**Supplied text**
┄┄┄┄┄┄┄┄┄┄

Police officers with riot shields take position during a gathering of pro-democracy protesters who demand the government to resign and to release detained leaders in Bangkok, Thailand October 15, 2020. REUTERS/Chalinee Thirasupa
October 15, 2020
By Patpicha Tanakasempipat and Panarat Thepgumpanat
BANGKOK (Reuters) – Tens of thousands of Thai protesters cheered and chanted into the night in central Bangkok on Thursday in a show of mass defiance to a ban on demonstrations designed to end more than three months of anti-government action.
As they dispersed at 10 p.m. (1500 GMT), protesters pledged to return to the same place every day.
Growing demonstrations have targeted King Maha Vajiralongkorn as well as Prime Minister Prayuth Chan-ocha, a former junta leader, in the biggest challenge for years to an establishment long dominated by the army and palace.
“Like dogs cornered, we are fighting till our deaths,” Panupong “Mike Rayong” Jadnok, one the high-profile protest leaders who remains free, told the crowd. “We won’t fall back. We won’t run away. We won’t go anywhere.”
Protesters ignored police appeals to disperse and spilled from the Ratchaprasong Intersection across streets and walkways, their mobile phones shimmering in the night. The location was the scene of bloodshed in 2010, during more than a decade of violence between supporters and opponents of the Thai establishment.
“All protesters will be prosecuted,” the deputy head of Bangkok police, Piya Tawichai, told a news conference. “I would like us to warn the children and youth: participating in these protests could impact you in the future.”
Police put the number of protesters at 10,000.
Protesters chanted for the release of some 40 activists arrested this week. Some also called out insults against the king – until recently almost unheard of behaviour in a country where the constitution says he must be revered.

┄┄┄┄┄┄┄┄┄┄

**Data block**
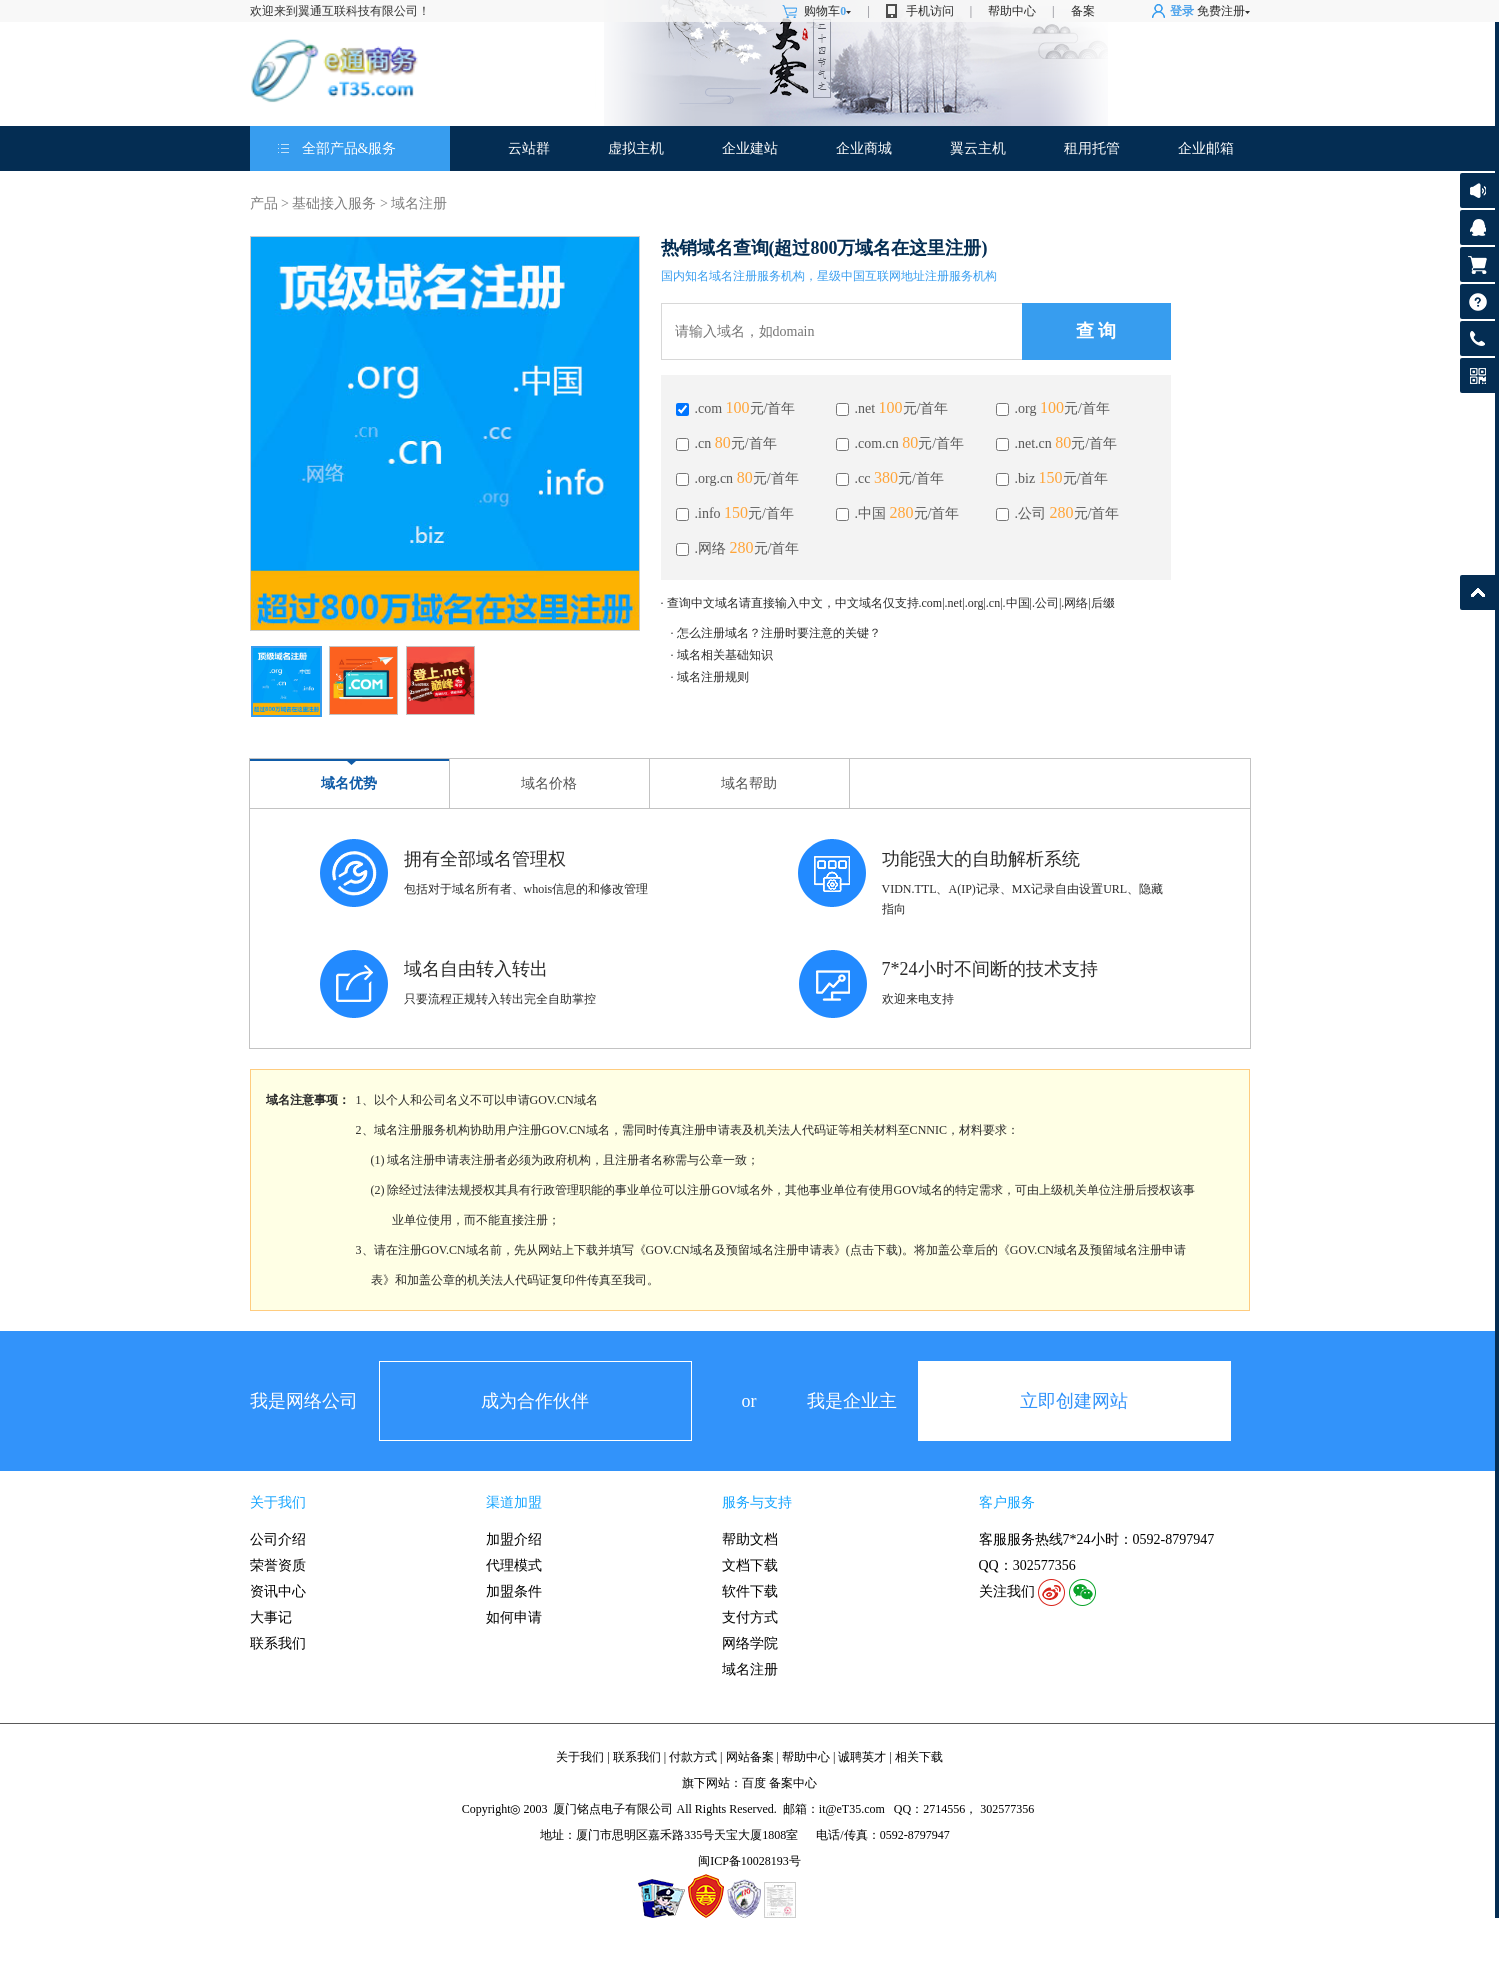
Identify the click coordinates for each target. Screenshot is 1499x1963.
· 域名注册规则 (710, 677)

┄┄┄┄┄┄┄┄┄┄

**What you have to do**
Carry on the news report on the Bangkok protests, starting right after its last sentence. The data is separate material and has nothing to do with the news report on the Bangkok protests.

**Final answer**
Closing the protest, student leader Jutatip Sirikhan called on people to return at 5 p.m. on Friday and daily thereafter.
Three months of protests in the country of 70 million have been largely peaceful, as was a march by tens of thousands on Wednesday. But in one incident, police pushed jeering protesters away from a motorcade carrying Queen Suthida.
Overnight the government banned political gatherings of five or more people and the publication of news and online information that could threaten national security. Riot police swiftly cleared a protest camp outside Prayuth’s office.
“The measures were necessary to ensure peace and order,” government spokesman Anucha Burapachaisri said in a statement.
He rejected accusations from some government critics that the motorcade incident was an excuse to crack down.
Thai media reported that arrest warrants had been issued against two people for injuring the queen – which can carry a life sentence, whereas the maximum penalty for insulting the monarch under lese majeste laws is 15 years in jail.
Police said they had arrested protest leaders Parit “Penguin” Chiwarak and rights lawyer Arnon Nampa overnight. Student leader Panusaya “Rung” Sithijirawattanakul was taken away in a wheelchair.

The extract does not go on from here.